Parker as a lawyer was studious and detailed, and dry and uninteresting in argument. At Keene Parker's great rival as a lawyer was James Wilson, Jr., who was elegant and dashing, and strong in argument where Parker was dry. Bell (p. 87) recounts how the two lawyers once attended the two-week session at Newport (NH), riding up and back together as was the practice at that time. According to Bell, Parker said, "I'm going home to sell out, and go to sea before the mast!" "I know what you mean," replied Wilson. "I've always told you there was no use putting nice points of law to the public." "My clients...are satisfied with the way I try their cases." "So are mine," rejoined Wilson, "so long as I get verdicts for them." (quoted in Bell, p. 87)

Parker was elected a State Representative (served 1824/6). He was also said to be the author of an act which spelled out how to remodel New Hampshire courts. The act was adopted after full discussion and debate, and with the approval of Chief Justice William M. Richardson.

The plan to remodel New Hampshire courts gave extensive chancery powers to the State Superior Court. In January 1833 Parker was made an Associate Justice of the Superior Court. He served as Associate (1833/38), and then as Chief Justice (1838/48). During these years his greatest case, a difference of opinion with United States Supreme Court Justice Joseph Story over construction of a clause in the 1841 Bankrupt Act, was ultimately resolved in Parker's favor by the Supreme Court, in Peck v. Jessup (7 Howard, 612).

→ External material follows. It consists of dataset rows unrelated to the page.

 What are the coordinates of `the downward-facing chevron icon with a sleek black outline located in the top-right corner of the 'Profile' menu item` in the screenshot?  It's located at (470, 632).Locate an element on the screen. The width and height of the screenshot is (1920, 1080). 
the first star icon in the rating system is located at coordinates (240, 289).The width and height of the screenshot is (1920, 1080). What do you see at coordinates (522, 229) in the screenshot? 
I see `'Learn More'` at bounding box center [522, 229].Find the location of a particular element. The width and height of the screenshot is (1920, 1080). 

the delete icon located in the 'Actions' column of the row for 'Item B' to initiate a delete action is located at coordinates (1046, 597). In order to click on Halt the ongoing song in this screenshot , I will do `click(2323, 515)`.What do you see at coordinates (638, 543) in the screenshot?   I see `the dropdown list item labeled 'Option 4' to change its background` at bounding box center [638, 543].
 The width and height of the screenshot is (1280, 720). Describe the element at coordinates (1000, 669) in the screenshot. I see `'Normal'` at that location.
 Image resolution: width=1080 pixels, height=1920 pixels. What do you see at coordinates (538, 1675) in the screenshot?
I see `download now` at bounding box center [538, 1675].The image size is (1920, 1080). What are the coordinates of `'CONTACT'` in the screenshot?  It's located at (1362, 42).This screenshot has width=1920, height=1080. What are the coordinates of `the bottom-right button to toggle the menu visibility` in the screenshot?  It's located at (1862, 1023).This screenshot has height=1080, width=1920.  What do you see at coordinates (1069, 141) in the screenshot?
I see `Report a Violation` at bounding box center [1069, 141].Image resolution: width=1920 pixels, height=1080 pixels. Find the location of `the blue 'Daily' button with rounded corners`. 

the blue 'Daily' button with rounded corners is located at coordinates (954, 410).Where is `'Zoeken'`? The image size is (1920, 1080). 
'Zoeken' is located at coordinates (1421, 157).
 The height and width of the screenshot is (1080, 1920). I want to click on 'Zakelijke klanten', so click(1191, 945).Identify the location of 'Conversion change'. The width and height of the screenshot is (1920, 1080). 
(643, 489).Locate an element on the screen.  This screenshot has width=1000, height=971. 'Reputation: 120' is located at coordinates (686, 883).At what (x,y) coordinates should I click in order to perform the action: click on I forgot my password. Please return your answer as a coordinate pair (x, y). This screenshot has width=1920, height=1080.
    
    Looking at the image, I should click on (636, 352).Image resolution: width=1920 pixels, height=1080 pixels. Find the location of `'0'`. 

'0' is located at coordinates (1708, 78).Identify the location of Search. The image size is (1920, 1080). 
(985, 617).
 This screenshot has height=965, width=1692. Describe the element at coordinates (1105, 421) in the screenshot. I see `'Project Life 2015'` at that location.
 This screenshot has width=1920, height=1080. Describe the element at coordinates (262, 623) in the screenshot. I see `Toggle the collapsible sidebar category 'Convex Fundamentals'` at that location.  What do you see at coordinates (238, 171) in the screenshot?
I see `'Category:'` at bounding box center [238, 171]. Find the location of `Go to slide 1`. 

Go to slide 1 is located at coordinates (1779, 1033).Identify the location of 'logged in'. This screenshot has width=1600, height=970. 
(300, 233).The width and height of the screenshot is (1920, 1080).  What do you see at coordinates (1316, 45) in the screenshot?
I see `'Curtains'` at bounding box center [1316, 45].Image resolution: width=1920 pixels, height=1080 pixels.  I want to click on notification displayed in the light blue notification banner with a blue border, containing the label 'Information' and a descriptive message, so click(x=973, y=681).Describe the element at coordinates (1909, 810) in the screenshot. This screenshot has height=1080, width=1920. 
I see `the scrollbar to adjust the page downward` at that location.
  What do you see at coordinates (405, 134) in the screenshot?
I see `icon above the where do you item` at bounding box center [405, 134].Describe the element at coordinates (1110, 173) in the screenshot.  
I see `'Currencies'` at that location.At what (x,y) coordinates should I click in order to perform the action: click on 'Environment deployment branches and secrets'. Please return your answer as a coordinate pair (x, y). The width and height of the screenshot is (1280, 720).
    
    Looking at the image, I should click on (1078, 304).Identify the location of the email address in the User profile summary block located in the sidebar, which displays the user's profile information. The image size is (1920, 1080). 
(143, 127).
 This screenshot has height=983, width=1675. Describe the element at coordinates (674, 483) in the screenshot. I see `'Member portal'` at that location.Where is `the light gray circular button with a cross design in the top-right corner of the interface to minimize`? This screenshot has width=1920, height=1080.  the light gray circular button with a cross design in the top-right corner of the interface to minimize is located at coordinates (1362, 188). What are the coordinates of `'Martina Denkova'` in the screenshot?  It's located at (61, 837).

In June 1848 Parker resigned form the bench to become Royall Professor at Harvard Law School. He held this position for twenty years (1848/68) before resigning. But he did not confine himself to Harvard Law School matters while at Harvard. Parker was a delegate to revise the Constitution of the Commonwealth of Massachusetts (1853), and a commissioner to revise the Statutes of the Commonwealth (1855). He was Professor of Medical Jurisprudence, and he lectured at medical schools about these matters. Parker was in addition called on to testify about important points of law in state courts, and to deliver opinions on matters of law before Massachusetts courts. He published numerous articles on constitutional law during the Civil War, and wrote voluminously for the Massachusetts Historical Society. In his last years (1868/75), Parker lived at Cambridge (MA) while holding a non-resident legal professorship at Dartmouth College.

Reference: Charles H. Bell, The Bench and Bar of New Hampshire (1894), pp. 86 - 91.